In this eye-opening TED talk, Biotech entrepreneur Hadyn Perry asks the question: why, with all our advances in technology, have we not succeeded in destroying the single greatest killer of humanity? Why are we treating the symptoms and not aiming for that tiny hole leading to the main power source that is always built in to every death star? Why can’t we just kill all the mosquitos?
Most people will point out that ridding the world of the mosquito legion scourge would leave a gap in the global food chain, causing irreparable damage to eco-systems around the world. Despite the rationality of this argument ecologists are very certain that the removal of mosquitoes, a species that has existed on the planet for over 100 million years, would have little to no effect on the overall ecology of the planet. Something would quickly fill the gap left by mosquitoes; everyone would be less itchy, our skin would be deet-free, and the hand of God would come down to give us a well deserved high-five.

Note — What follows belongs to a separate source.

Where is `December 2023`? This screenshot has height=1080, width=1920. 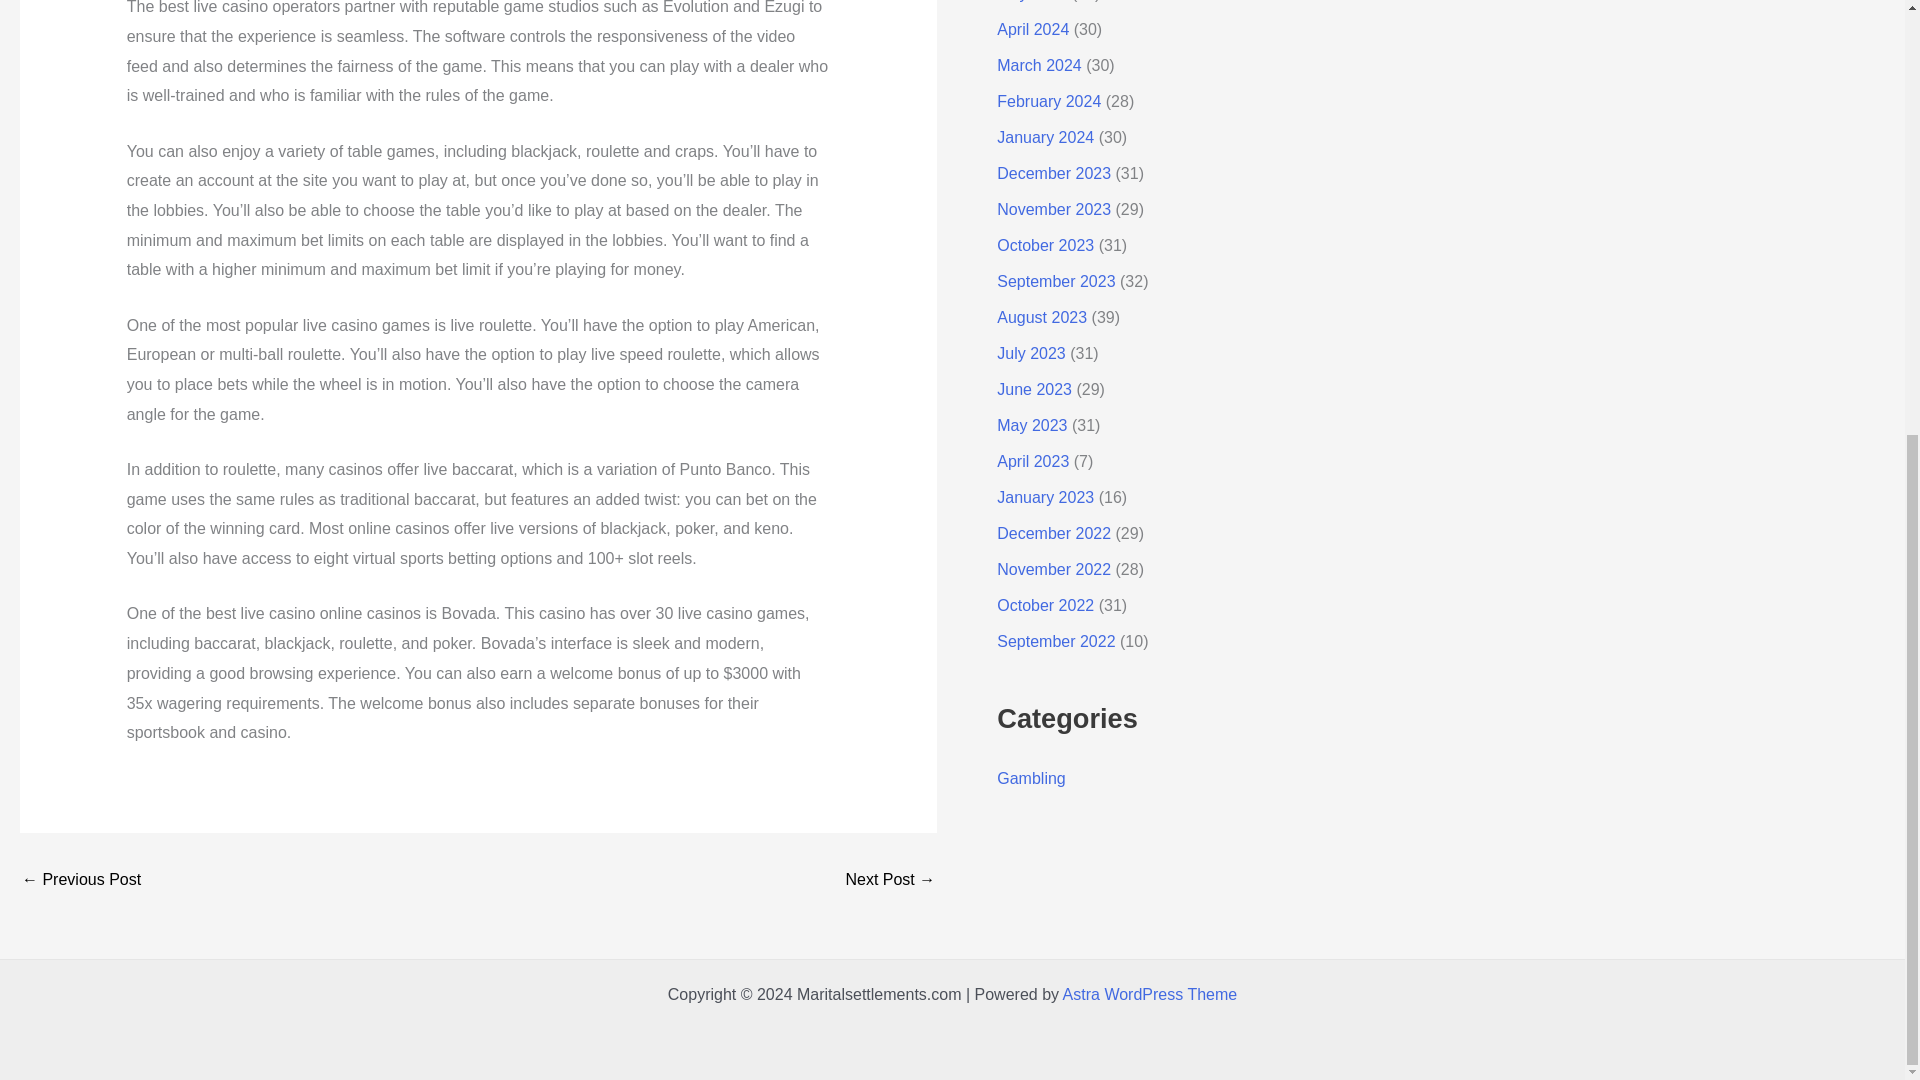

So, how do we get rid of mosquitoes forever? We’ve been hosing down towns and cities with insecticide and pouring larvicide into the planet’s waters for decades and the result has been even more death and disease due to mosquitoes. As usual, biotechnogoly is the answer.
Hadyn Parry is on the forefront of genetic modification research and he wants the issue of genetic modification, or GM, to stop being so political and start focusing on actual research and results. He has at the ready, a cheap, efficient, proven to work solution for ridding the world of mosquitoes through the use of mosquitoes engineered in the lab. Through his method of releasing genetically sterile males into the wild, females that mate with these males (which look like the perfect mixture of Edward and Jacob to female mosquitoes) produce sterile offspring. His team has put this method into practice with remarkable results. He has reduced mosquito populations in villages throughout the world by over 85% within 4 months, with the mosquito death toll continuing to rise with time.
Imagine a world where you can lay out on a summer’s eve without smelling like a chemical cocktail and bitch slapping yourself repeatedly. According to Hadyn Parry, this vision of the future is a reality ready and willing to take place.